* begin Input records *
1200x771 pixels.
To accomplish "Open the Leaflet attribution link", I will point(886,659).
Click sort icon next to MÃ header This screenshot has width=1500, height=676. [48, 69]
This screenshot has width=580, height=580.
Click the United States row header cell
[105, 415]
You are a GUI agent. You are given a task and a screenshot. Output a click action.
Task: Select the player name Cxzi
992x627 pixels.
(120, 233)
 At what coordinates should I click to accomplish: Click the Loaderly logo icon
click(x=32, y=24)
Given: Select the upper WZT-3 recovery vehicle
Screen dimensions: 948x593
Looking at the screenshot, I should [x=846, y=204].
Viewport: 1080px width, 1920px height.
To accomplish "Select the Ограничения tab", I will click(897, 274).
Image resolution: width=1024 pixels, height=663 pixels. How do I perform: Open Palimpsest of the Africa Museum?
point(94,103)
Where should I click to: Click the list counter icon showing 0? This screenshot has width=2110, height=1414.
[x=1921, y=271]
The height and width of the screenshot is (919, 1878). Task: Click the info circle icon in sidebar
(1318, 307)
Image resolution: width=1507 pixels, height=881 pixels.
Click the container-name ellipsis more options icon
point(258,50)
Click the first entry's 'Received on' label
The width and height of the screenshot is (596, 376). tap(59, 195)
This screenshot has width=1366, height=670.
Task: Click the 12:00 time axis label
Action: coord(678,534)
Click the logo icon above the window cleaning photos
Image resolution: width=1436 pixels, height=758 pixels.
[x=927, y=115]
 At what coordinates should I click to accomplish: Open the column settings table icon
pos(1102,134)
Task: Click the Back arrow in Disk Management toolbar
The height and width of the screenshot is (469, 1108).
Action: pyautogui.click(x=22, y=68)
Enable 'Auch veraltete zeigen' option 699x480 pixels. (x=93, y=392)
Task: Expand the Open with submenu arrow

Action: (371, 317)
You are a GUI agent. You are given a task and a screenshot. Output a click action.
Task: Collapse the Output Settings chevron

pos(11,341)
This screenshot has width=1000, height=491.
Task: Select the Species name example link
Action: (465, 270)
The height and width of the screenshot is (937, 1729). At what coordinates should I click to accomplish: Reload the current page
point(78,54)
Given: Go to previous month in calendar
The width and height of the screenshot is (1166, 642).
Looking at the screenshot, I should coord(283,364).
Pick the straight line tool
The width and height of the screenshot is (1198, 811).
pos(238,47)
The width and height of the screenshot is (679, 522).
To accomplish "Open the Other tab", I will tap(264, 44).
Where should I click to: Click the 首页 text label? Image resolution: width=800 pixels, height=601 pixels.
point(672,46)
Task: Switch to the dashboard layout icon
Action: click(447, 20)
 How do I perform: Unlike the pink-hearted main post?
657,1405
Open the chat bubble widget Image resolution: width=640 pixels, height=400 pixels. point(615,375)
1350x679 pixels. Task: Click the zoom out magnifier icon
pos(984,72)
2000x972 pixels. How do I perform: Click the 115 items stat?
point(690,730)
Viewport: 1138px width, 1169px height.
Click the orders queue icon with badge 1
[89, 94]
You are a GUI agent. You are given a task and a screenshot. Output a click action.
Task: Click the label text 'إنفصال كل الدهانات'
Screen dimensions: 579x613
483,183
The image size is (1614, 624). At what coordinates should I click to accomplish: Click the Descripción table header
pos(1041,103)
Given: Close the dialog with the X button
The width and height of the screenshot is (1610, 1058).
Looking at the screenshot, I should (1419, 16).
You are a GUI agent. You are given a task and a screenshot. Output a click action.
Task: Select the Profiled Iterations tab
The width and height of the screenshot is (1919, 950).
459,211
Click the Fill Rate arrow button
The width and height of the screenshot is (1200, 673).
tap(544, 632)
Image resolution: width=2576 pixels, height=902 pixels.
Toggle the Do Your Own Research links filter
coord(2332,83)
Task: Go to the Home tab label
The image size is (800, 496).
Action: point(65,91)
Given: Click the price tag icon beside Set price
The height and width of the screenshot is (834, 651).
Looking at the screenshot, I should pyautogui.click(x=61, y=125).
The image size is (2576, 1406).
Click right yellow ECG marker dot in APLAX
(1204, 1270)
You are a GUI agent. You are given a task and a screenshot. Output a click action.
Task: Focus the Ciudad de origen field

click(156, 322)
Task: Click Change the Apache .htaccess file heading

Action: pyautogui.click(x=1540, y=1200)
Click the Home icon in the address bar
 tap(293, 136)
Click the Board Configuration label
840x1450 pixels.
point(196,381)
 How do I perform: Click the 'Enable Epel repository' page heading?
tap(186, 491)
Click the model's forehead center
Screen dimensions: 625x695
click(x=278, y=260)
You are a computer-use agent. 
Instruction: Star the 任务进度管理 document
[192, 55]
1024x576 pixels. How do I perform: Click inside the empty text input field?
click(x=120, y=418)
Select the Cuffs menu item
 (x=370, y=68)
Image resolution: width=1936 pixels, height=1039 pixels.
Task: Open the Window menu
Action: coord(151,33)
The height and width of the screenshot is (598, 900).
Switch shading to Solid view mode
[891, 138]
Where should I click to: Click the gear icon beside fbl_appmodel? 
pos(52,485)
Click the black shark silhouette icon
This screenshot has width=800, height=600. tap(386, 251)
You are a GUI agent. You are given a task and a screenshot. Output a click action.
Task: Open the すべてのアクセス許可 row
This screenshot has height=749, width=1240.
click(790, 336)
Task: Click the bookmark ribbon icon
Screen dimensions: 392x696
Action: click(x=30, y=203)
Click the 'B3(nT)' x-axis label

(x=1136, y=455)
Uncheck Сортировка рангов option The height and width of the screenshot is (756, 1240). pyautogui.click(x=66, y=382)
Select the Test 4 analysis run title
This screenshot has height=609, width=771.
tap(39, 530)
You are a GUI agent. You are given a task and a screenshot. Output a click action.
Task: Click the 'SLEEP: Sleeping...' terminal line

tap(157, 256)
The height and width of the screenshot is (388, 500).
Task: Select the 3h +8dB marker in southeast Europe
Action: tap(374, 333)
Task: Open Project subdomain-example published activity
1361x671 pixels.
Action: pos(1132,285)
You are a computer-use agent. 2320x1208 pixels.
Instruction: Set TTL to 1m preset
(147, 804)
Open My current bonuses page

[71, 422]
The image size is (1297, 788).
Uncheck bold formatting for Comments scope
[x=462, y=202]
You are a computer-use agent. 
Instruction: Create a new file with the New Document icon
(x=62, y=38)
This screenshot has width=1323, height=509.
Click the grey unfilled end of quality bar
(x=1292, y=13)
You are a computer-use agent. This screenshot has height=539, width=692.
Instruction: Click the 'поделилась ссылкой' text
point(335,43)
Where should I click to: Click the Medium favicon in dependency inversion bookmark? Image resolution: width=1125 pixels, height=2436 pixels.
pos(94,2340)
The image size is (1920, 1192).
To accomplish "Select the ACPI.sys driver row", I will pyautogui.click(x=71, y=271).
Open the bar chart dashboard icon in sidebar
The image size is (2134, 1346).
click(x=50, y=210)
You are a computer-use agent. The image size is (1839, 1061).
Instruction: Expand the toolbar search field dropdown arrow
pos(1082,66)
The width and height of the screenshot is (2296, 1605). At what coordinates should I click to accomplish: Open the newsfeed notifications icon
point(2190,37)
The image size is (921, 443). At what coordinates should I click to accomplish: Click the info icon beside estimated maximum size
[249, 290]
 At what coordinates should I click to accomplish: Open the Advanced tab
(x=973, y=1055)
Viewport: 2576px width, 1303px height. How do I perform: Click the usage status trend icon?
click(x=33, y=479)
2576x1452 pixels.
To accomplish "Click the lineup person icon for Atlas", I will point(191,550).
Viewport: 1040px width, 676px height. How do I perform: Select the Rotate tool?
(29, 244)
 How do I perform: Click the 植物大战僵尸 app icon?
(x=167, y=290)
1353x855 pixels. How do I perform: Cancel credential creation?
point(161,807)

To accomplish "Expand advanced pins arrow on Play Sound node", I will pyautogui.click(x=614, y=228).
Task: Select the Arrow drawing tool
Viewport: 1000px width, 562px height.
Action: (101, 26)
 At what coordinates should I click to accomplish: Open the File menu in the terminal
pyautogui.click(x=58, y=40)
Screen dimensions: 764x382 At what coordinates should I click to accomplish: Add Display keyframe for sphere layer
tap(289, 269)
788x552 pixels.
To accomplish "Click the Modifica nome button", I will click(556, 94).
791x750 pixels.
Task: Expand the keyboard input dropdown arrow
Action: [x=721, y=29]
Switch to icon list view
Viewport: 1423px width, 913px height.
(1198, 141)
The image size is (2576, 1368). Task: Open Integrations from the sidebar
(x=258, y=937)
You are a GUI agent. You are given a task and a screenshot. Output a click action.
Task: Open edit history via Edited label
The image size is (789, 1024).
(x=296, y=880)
* end Input records *
## Your goal
Put the entries from their first line through the line containing "(1318, 307)", both ends included, into a Markdown table with the columns Row and Line. Give each line its row number and leave out blank lines.

## Task answer
| Row | Line |
|---|---|
| 1 | 1200x771 pixels. |
| 2 | To accomplish "Open the Leaflet attribution link", I will point(886,659). |
| 3 | Click sort icon next to MÃ header This screenshot has width=1500, height=676. [48, 69] |
| 4 | This screenshot has width=580, height=580. |
| 5 | Click the United States row header cell |
| 6 | [105, 415] |
| 7 | You are a GUI agent. You are given a task and a screenshot. Output a click action. |
| 8 | Task: Select the player name Cxzi |
| 9 | 992x627 pixels. |
| 10 | (120, 233) |
| 11 |  At what coordinates should I click to accomplish: Click the Loaderly logo icon |
| 12 | click(x=32, y=24) |
| 13 | Given: Select the upper WZT-3 recovery vehicle |
| 14 | Screen dimensions: 948x593 |
| 15 | Looking at the screenshot, I should [x=846, y=204]. |
| 16 | Viewport: 1080px width, 1920px height. |
| 17 | To accomplish "Select the Ограничения tab", I will click(897, 274). |
| 18 | Image resolution: width=1024 pixels, height=663 pixels. How do I perform: Open Palimpsest of the Africa Museum? |
| 19 | point(94,103) |
| 20 | Where should I click to: Click the list counter icon showing 0? This screenshot has width=2110, height=1414. |
| 21 | [x=1921, y=271] |
| 22 | The height and width of the screenshot is (919, 1878). Task: Click the info circle icon in sidebar |
| 23 | (1318, 307) |